With the win, the Capitals (34-14-5, 73 points) pulled back into a first-place tie with Pittsburgh (35-16-3, 73) in the East and have a game in hand with three games left in the regular season.

The game started with Dowd, Garnet Hathaway and Carl Hagelin all dropping the gloves just one second in. Wilson joined the fray, fighting Brendan Smith at the 50-second mark, and Michael Raffl and Eller also squared off against Rangers counterparts at 4:14.

“I think we kept our minds open to anything, and they felt like we needed to do something and we were there to, I guess, answer it and get it over with and move on and play hockey,” Dowd said. “I think it was a fine response, and everyone walked away feeling even.”

With six players in the penalty box barely four minutes into the game, Washington had only six skaters on the bench for an extended period of time. The Capitals were shorthanded again Wednesday, dressing only 17 skaters. Alex Ovechkin, Evgeny Kuznetsov, Justin Schultz and Daniel Sprong were all out.
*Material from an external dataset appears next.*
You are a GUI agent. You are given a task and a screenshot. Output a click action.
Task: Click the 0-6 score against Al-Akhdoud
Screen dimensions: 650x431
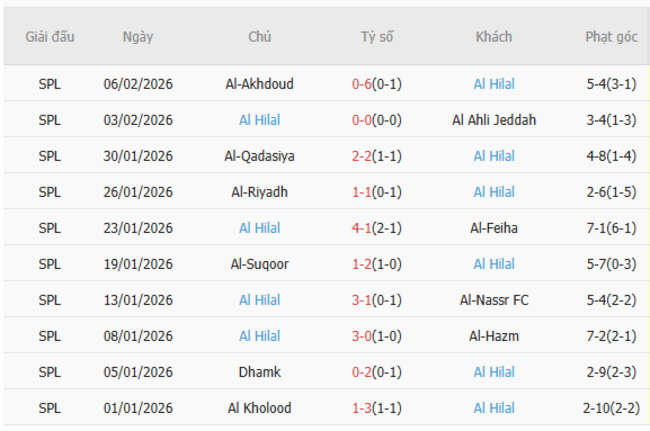tap(362, 84)
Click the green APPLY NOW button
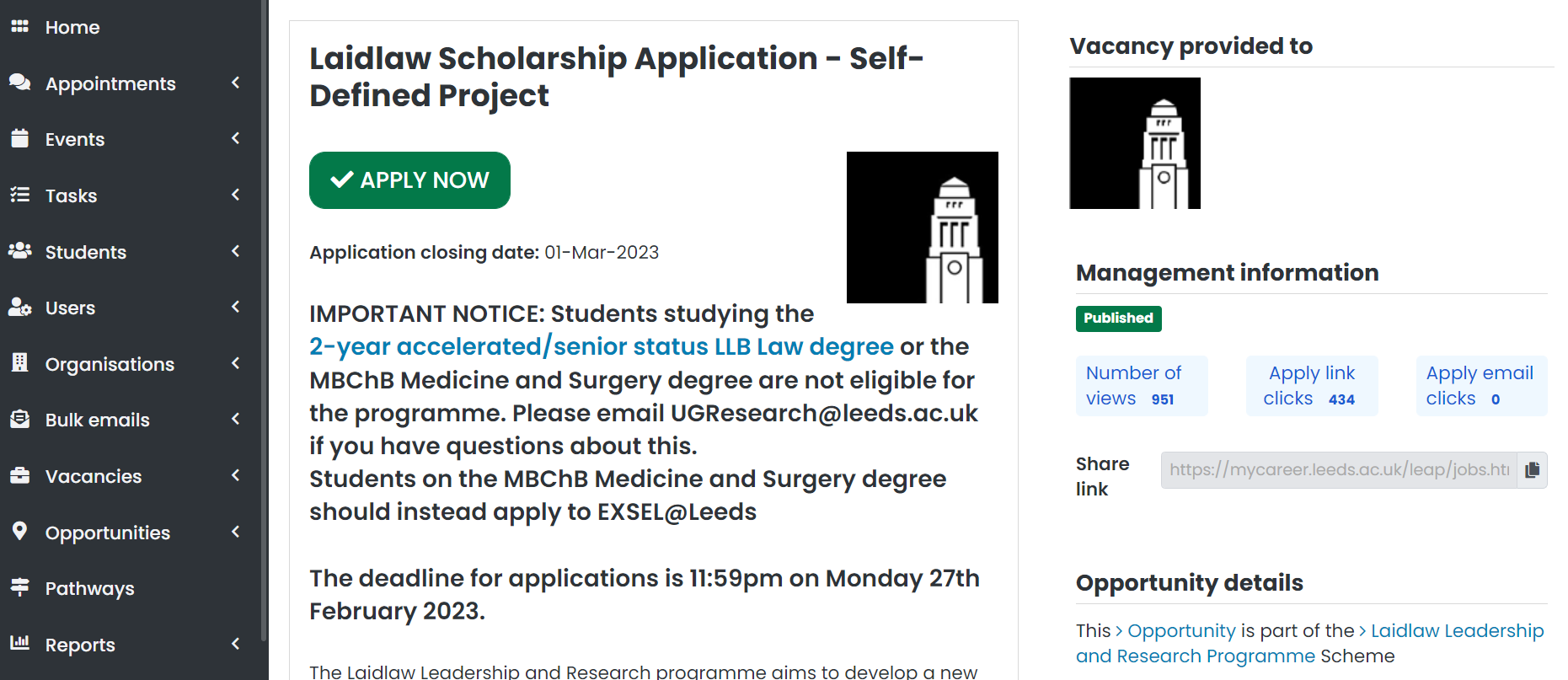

Ovechkin did not dress because of a lingering lower-body injury. Schultz was out with a lower-body injury and has missed five of the past eight games. Kuznetsov, who missed Monday’s game along with goaltender Ilya Samsonov because of disciplinary reasons, was placed on the league’s covid-19 list Tuesday.

Sprong was a late scratch because of a non-covid-related illness. Daniel Carr was the team’s 11th forward after he was called up earlier in the day from the taxi squad, and he played his first game since April 8.

There is no timeline for when Kuznetsov will come off the covid list, and there was no update about when Samsonov will — or whether he is going to — return to the active roster.